==== Input for this task
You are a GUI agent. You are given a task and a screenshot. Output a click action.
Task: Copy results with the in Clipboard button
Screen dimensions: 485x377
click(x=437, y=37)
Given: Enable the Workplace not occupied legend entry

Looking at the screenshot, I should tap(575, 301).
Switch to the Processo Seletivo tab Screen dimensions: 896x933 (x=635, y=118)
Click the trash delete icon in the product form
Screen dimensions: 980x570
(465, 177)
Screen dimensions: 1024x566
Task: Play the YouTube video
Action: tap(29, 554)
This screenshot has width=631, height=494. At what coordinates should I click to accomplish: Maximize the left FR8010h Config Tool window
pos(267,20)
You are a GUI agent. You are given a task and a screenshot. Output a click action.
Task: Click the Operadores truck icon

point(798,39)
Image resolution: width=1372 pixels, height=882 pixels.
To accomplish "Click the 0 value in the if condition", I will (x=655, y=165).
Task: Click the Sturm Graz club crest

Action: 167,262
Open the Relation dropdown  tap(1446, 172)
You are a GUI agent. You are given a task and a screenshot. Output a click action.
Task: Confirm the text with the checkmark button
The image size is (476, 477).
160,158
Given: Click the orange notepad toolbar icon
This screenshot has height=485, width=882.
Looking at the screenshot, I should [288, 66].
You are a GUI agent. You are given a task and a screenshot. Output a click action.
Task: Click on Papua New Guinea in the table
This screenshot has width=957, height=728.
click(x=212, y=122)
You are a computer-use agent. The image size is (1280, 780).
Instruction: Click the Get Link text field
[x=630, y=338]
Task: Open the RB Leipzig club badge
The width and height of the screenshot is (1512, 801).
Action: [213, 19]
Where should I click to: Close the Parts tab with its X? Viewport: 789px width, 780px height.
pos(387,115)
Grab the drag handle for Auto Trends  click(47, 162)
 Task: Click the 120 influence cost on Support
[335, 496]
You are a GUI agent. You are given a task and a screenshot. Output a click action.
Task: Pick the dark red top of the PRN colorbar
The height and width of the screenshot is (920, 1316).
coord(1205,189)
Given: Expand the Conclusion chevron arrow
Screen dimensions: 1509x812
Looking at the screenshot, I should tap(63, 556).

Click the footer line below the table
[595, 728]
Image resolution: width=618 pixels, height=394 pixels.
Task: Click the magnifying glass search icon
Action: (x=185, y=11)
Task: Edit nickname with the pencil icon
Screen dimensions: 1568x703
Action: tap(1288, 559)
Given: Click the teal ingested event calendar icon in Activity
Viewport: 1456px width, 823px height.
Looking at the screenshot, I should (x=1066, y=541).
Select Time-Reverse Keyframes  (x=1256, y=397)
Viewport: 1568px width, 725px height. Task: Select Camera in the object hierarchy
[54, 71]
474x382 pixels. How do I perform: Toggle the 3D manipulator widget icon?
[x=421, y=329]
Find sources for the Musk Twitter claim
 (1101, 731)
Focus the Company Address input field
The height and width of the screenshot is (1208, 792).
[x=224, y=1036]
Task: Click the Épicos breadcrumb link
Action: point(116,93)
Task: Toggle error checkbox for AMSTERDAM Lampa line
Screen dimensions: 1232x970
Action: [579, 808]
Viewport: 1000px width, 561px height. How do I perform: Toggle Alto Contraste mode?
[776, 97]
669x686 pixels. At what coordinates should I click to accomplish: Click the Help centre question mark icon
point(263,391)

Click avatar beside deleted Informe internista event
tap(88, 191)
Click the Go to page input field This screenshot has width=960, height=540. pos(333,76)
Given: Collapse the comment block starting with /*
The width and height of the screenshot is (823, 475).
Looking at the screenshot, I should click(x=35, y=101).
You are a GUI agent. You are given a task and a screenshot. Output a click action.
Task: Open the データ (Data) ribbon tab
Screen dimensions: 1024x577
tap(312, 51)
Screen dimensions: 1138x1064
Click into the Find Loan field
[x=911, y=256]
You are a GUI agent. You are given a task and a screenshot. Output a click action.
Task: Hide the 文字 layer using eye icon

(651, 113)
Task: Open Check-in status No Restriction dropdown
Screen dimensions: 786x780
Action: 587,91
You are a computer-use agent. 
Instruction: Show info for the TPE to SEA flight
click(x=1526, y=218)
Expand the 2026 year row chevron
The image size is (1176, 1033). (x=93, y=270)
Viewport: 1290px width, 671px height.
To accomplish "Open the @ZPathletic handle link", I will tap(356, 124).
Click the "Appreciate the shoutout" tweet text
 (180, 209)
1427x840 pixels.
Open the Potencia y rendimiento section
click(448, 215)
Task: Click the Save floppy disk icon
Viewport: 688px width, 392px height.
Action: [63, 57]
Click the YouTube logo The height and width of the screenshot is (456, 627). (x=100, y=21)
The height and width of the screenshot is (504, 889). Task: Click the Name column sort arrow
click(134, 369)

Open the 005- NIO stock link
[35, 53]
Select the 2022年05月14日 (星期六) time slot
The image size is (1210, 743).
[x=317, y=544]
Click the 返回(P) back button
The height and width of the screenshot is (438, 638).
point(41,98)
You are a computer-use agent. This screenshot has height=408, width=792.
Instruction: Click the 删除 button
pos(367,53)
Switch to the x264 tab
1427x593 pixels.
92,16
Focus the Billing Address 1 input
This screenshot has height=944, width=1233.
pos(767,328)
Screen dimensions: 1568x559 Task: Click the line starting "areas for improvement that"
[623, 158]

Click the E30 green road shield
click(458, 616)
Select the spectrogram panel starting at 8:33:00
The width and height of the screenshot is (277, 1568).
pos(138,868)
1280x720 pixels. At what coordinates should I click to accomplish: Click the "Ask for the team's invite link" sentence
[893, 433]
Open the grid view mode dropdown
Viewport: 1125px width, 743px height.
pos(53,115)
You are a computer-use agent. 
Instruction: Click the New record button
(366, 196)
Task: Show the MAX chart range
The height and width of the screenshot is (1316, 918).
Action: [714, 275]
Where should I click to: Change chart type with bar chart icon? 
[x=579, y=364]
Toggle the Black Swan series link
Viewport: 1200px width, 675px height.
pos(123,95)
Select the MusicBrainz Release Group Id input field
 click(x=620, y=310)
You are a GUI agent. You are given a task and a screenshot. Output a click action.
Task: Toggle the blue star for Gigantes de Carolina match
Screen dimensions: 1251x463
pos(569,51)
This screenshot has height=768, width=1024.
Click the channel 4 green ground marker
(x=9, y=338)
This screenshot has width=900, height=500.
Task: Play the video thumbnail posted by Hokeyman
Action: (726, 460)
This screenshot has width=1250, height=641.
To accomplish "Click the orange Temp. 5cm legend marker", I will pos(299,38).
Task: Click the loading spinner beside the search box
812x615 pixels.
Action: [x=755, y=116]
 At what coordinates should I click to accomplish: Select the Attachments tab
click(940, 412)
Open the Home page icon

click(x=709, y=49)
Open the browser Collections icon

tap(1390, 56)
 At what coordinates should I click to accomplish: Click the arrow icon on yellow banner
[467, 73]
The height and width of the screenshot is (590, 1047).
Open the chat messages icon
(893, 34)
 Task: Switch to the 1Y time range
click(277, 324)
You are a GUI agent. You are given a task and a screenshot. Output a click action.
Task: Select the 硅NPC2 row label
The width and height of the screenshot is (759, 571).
========
__Task instructions__. The response must consist solely of the lines from the top of the records through the line holding "Switch to the Processo", copied word for word.

__Answer space__.
You are a GUI agent. You are given a task and a screenshot. Output a click action.
Task: Copy results with the in Clipboard button
Screen dimensions: 485x377
click(x=437, y=37)
Given: Enable the Workplace not occupied legend entry

Looking at the screenshot, I should tap(575, 301).
Switch to the Processo Seletivo tab Screen dimensions: 896x933 (x=635, y=118)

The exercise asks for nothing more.